Evolutionary psychology

In his Little Red Book, Mao Tse Tung said:   “Learn to play the piano.” [Fn #1]  However,  I don’t recall ever seeing a single piano in an African village, although I certainly saw (and heard) piano accordians in the villages and along the mountain paths of Lesotho (along with various hand-drums and mamokhorongs).  And settlements larger than traditional villages – Zimbabwe’s Growth Points, for example – sometimes had pianos in their churches or newly-built school halls.  Of course, the earliest of these pianos could only have been made in these last 300 years.

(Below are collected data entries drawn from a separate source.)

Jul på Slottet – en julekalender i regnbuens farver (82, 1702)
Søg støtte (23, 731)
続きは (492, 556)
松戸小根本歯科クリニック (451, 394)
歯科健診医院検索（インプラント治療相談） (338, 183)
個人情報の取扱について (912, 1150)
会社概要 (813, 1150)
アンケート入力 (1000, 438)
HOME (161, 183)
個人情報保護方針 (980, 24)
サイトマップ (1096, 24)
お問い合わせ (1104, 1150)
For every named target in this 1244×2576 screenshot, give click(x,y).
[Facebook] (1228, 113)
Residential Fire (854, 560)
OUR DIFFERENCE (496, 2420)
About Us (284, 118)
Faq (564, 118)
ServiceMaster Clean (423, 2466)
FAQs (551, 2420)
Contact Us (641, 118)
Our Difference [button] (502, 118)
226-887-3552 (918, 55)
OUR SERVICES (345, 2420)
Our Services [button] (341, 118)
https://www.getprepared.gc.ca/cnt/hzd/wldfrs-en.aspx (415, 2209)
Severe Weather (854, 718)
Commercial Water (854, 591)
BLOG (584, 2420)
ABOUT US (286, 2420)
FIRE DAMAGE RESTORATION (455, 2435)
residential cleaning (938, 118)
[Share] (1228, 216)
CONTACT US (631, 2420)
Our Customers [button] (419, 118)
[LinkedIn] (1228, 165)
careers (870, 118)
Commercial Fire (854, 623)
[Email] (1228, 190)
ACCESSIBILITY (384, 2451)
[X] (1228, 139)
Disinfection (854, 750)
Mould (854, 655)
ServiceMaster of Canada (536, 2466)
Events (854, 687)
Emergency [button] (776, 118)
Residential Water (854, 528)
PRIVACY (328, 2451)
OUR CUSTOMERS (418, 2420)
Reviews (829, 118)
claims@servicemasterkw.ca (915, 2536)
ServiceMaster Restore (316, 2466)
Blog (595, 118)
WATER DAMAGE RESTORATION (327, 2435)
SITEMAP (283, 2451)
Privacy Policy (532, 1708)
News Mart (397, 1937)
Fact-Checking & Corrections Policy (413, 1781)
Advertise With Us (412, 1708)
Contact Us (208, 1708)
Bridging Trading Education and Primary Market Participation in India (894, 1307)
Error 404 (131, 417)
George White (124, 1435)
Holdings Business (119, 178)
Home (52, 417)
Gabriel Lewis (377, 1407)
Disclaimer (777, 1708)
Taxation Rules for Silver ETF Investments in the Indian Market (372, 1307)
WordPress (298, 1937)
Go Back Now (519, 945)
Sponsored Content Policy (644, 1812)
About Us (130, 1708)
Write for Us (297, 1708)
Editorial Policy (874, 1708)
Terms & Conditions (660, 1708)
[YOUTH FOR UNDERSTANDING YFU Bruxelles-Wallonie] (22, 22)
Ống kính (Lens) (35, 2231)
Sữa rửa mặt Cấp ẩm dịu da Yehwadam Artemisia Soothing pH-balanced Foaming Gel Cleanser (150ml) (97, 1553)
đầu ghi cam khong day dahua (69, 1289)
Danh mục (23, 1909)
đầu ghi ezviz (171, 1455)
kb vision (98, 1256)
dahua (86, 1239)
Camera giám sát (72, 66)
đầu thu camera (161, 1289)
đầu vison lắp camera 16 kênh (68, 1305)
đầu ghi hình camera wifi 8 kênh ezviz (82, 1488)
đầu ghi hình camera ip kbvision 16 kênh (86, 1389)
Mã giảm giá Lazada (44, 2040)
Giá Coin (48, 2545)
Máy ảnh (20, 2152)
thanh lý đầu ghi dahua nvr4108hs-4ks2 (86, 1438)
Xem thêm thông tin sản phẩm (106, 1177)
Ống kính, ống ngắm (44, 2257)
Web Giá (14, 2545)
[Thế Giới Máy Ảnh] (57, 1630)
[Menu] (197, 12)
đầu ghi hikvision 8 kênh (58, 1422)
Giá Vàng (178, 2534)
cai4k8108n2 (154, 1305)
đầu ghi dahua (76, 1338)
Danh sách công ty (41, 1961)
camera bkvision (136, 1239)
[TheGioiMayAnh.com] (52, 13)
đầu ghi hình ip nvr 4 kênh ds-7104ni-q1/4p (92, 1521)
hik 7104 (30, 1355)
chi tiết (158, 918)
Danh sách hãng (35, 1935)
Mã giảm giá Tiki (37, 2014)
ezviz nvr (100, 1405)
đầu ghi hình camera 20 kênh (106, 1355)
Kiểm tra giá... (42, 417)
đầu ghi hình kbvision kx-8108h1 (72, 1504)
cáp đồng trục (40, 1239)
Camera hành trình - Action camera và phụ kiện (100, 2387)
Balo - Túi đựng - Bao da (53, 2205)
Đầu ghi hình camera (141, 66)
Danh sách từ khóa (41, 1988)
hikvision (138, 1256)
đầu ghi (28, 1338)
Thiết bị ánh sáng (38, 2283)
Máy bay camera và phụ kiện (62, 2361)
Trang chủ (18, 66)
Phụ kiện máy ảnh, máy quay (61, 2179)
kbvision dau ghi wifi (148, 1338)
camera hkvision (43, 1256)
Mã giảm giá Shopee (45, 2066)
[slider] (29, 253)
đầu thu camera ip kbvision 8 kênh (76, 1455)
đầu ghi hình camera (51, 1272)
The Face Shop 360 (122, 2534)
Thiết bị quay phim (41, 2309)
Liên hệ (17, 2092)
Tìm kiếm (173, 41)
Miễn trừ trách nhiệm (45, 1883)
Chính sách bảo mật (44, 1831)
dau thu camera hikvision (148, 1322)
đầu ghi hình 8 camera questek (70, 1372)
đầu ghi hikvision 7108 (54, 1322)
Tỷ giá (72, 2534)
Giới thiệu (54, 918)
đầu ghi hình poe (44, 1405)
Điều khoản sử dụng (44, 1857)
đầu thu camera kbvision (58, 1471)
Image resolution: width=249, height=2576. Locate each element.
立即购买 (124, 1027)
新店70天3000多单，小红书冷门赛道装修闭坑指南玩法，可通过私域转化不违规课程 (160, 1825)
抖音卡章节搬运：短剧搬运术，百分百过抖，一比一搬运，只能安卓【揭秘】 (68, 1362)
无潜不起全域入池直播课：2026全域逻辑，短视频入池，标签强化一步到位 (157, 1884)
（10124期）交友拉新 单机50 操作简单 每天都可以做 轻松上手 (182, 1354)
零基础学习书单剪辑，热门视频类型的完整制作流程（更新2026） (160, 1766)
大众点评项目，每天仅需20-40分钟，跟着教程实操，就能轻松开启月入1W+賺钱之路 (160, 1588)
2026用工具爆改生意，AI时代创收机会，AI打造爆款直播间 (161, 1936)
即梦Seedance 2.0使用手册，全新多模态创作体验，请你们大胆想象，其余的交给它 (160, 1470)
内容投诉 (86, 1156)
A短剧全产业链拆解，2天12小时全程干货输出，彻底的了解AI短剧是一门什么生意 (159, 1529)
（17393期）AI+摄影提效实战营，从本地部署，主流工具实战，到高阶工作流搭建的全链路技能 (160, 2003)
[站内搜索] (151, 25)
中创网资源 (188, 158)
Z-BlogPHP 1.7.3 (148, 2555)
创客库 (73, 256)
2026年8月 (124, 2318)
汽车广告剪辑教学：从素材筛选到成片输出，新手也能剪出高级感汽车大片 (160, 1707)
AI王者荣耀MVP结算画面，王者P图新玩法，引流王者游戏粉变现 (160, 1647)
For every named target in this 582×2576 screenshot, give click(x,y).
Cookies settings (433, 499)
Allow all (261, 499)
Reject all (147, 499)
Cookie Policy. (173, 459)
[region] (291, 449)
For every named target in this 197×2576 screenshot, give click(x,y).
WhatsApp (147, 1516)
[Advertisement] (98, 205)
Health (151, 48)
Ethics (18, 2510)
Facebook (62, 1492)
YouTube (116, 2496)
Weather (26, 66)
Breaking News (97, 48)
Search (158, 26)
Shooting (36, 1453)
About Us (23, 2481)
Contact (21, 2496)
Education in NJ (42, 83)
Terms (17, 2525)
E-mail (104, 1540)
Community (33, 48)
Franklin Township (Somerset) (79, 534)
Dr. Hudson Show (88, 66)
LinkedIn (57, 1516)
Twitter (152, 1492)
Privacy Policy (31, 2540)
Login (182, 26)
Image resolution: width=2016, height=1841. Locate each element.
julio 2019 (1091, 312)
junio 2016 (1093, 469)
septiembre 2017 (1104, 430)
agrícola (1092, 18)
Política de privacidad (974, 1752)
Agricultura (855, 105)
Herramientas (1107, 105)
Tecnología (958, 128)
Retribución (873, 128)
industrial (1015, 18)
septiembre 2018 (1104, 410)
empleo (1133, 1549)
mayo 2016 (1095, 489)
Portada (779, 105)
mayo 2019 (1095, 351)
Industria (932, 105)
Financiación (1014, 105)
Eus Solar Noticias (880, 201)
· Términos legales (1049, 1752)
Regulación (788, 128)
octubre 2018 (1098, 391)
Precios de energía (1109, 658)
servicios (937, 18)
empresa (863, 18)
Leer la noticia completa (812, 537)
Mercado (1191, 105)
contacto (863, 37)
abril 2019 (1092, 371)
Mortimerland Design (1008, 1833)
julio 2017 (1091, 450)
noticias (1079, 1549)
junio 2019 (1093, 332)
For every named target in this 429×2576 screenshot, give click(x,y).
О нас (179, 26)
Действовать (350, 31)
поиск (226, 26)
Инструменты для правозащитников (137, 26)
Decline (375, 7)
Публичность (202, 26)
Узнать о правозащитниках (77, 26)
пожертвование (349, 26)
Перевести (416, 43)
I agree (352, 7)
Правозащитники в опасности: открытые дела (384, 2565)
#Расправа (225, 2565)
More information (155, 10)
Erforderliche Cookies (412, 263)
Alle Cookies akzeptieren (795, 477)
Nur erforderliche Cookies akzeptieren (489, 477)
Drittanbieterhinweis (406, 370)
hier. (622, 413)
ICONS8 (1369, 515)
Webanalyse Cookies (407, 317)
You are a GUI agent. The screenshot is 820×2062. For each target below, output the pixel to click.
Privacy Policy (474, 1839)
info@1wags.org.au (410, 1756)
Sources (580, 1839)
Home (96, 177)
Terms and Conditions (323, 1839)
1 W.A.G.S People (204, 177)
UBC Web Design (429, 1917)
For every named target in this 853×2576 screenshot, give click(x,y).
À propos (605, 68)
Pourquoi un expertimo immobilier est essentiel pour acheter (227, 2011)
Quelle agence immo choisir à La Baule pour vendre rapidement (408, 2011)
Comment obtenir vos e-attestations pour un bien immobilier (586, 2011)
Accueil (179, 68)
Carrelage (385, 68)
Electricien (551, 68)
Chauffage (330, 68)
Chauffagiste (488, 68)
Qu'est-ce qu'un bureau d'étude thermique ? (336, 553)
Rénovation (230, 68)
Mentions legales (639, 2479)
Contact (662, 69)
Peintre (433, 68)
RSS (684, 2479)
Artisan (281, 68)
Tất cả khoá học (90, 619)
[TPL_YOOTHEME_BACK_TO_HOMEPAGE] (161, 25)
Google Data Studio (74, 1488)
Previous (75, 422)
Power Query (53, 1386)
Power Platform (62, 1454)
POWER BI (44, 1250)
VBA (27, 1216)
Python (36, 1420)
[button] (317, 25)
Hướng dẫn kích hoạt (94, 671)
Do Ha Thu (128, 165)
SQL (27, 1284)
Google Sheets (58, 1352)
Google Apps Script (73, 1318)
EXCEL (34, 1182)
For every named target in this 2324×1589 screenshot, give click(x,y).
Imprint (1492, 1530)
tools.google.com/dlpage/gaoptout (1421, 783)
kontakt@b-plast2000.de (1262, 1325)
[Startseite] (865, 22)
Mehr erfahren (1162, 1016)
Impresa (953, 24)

It seems to me that the historical absence of village pianos in Africa causes a problem for evolutionary psychology, since clearly a daily compulsion to play the piano is not something that has a long-standing evolutionary basis – at least, not for those of us descended from the peoples of the African savannah.  So if evo-psych cannot explain this very real human characteristic, what business does it have explaining any other human characteristic?  Why are some attitudes or characteristics to be explained by evolutionary means yet not others?  What distinguishes the one class of characteristics from the other? And what credence can we possibly give to any evolutionary explanation of phenomena which is not, prima facie, explainable in this way?   Surely, this limitation of the scope of evolutionary explanations completely undermines such arguments, since either all higher-level human characteristics have evolutionary explanations or none at all do.

Footnotes:
1. In: Chapter 10:  Leadership of Party CommitteesQuotations from Mao Tse-Tung.  Peking, PRC:  Foreign Languages Press, 1966.